For the actual upgrade of the production cluster, the remaining step is to upgrade your deployment to the latest stack chart version. This includes an update of the core-mw chart with updated container images.

Since all sessions are stored in redis users should not have to relogin when a container is restarted.

Rolling Upgrade in Kubernetes

This guide assumes you are already familiar with Kubernetes and have an already running full stack deployment. E.g. by using the App Suite stack chart.
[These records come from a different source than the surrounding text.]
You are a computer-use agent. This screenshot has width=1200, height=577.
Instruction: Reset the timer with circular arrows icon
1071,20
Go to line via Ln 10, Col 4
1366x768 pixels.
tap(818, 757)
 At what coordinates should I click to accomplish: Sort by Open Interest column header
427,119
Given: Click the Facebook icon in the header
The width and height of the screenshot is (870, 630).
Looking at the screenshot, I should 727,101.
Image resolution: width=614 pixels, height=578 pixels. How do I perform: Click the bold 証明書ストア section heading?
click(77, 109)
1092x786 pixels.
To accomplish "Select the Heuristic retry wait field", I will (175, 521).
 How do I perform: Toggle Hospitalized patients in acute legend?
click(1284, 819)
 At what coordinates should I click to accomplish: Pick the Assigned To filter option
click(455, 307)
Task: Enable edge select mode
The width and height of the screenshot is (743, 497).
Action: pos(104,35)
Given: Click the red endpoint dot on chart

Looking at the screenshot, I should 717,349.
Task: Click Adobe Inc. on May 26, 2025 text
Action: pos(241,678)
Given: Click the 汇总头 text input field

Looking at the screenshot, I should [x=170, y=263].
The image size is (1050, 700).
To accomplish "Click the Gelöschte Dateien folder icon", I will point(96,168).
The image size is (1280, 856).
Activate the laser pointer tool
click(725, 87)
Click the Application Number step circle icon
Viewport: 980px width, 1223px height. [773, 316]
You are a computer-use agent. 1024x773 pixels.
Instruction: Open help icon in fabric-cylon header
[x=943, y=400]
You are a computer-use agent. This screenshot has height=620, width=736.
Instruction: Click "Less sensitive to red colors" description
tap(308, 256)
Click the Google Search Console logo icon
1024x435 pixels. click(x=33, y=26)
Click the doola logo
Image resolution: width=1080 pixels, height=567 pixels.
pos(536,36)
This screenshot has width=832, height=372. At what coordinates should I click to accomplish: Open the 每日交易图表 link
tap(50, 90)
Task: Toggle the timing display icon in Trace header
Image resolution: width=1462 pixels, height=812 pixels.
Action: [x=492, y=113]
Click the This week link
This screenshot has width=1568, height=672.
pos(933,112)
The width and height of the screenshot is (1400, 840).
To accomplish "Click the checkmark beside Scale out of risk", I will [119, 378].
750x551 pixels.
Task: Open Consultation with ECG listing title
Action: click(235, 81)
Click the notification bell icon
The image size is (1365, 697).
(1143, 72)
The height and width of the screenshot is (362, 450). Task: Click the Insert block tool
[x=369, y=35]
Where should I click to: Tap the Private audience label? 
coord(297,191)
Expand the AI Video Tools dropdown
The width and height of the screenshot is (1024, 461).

The procedure consists of a pre-update where one update container, that does not participate to the cluster, will execute the database update tasks, and a real update, where all middleware containers of the cluster will get updated to the new image version of the software.

Pre-Update

In this phase, you will have to create a new Helm release of the core-mw chart with slightly modified values compared to your full stack deployment. This will create a Kubernetes job, that starts a middleware container and runs all the update tasks.

Preparations

Take backups of as much as possible (databases, OX config files, etc).

Step-by-Step Guide

To create the Kubernetes job that runs the update tasks, follow these steps:

Download the desired version of the core-mw chart from registry.open-xchange.com and extract it to a new folder.
Create a new values file (e.g. upgrade-values.yaml) in the extracted directory.
Copy the core-mw configuration of your existing full stack deployment into the new file to ensure that the upgrade container has the same configuration in order to execute all necessary update tasks.
Adjust the values for the new version if necessary (please see the chart's release notes).
Modify values in upgrade-values.yaml:
- Set enableInitialization: false to prevent initialization.
- Remove the existing mysql section and add a global one that references your existing Kubernetes secret containing the access information:
```
global:
  mysql:
    existingSecret: "<RELEASE>-core-mw-mysql"
```
- Add globalDBID and set the global database ID of your deployment.
- Enable the update section. This ensures that no deployment and only the upgrade job will be created. Optionally define the database schemata to reduce the load on the database:
```
update:
  enabled: true
  schemata: "<YOUR_DATABASE_SCHEMATA>"
  image:
    tag: "<IMAGE_TAG>"
```
Install a new Helm release of the core-mw chart with your modified upgrade-values.yaml into the same namespace as your full stack deployment. This will allow the upgrade container to find your database and establish a successful connection. The Helm release will create a Kubernetes job and run the update tasks. Wait for the job to complete.
If the job has succeeded, uninstall the Helm release, which will remove the Kubernetes job and proceed with the real update. If the job failed, manually resolve the situation. Then, remove the Kubernetes job via kubectl and optionally re-run the update tasks via helm upgrade. This will create another job that executes the update tasks again.

Real Update

The real update is more simple. Simply update the core-mw chart version of your existing full stack deployment to the new version and run helm upgrade

Note: Be cautious with major chart updates, since they might require adjusting the chart values. Please see the chart's release notes for more information.

Reference Documentation

Other Considerations

Do not stop a container while running the update tasks.
When updating only UI plugins without also updating to a new version of the core UI, you also need to perform the additional step from Updating UI plugins.